Passage below:

In what could provide a huge boost to the housing market, Swiss private banking and wealth management firm Lombard Odier has forecasted that the Bank of England will slash the base rate to 2.75% by the end of 2026.
The firm says the forecast is based on a sharp deterioration in the labour market, with rising unemployment and falling vacancies expected to reduce wage pressure and ease services inflation, bringing the Bank closer to its 2% inflation target.
Weak employment
Bill Papadakis (pictured), Senior Macro Strategist at Lombard Odier, has told The Telegraph that policymakers will be forced to respond as employment conditions weaken, noting that wage growth has already slowed “meaningfully” alongside a decline in job vacancies.
Official figures show unemployment was above 5% in the three months to October, while private sector pay growth slowed to 3.9% over the same period. In addition, although vacancies are slightly higher in the latest data, they remain well below both their 2022 peak and their pre-pandemic levels.
The market has taken a similar view.”
According to Lombard, “The market has taken a similar view.” They are, though, expecting a shallower easing cycle. Capital Economics has forecast the Bank Rate to fall to around 3%, Deutsche Bank is forecasting two further cuts, taking rates to 3.25% in March and June, whilst Pantheon Macroeconomics has warned there is little reason for the Bank to accelerate cuts, citing inflation risks linked to Budget measures.
If the rate did come down to 2.75%, it would provide a major boost to the housing market. Not only would it substantially reduce the cost of financing a new home, it would also provide greater confidence in the future direction of both the base rate and the housing market.

End of Passage.
Data below:

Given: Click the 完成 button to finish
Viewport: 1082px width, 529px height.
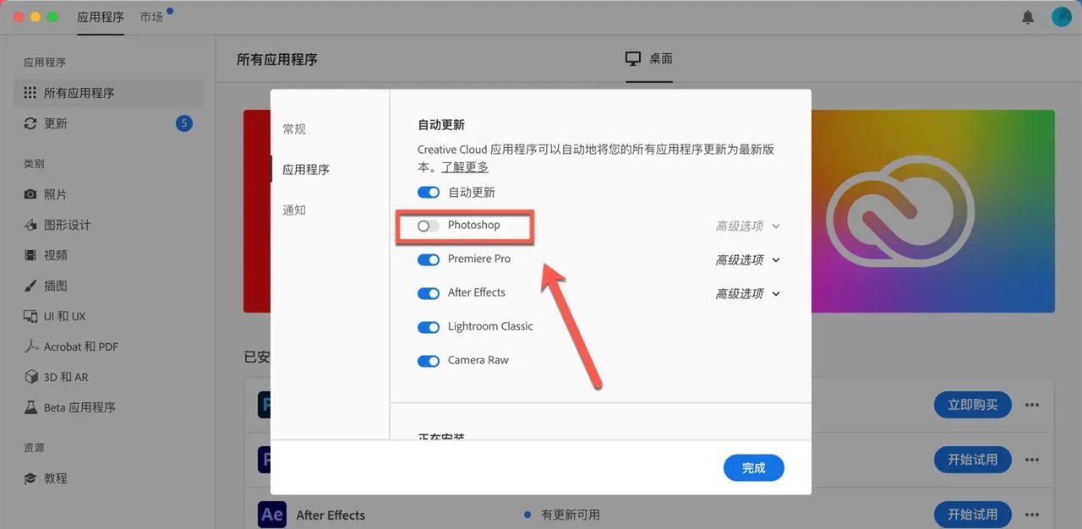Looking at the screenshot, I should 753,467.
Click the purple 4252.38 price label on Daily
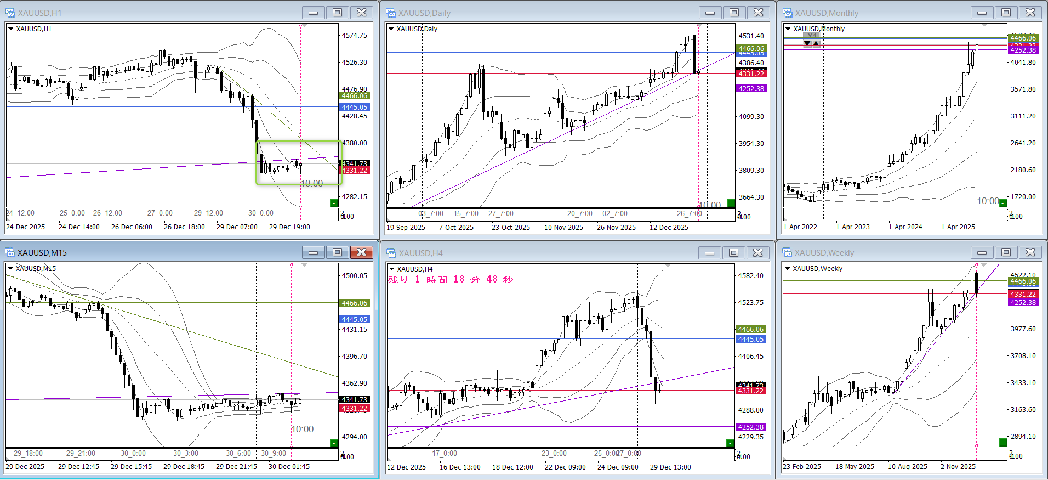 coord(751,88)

End of Data.

- _Problem 1_: In the rate forecast article, to what level does Lombard Odier expect the Bank of England to cut the base rate by the end of 2026?
- _Problem 2_: For each statement, indicate whether it agrees with the rate forecast article, and quote the words that decide it: (a) Private sector pay growth slowed to 3.9% in the three months to October. (b) Job vacancies have risen above their pre-pandemic levels. (c) Deutsche Bank expects rates to reach 3.25%.

- _Your solution 1_: 2.75%

- _Your solution 2_:
(a) Yes: "private sector pay growth slowed to 3.9% over the same period"
(b) No: "they remain well below both their 2022 peak and their pre-pandemic levels"
(c) Yes: "Deutsche Bank is forecasting two further cuts, taking rates to 3.25% in March and June"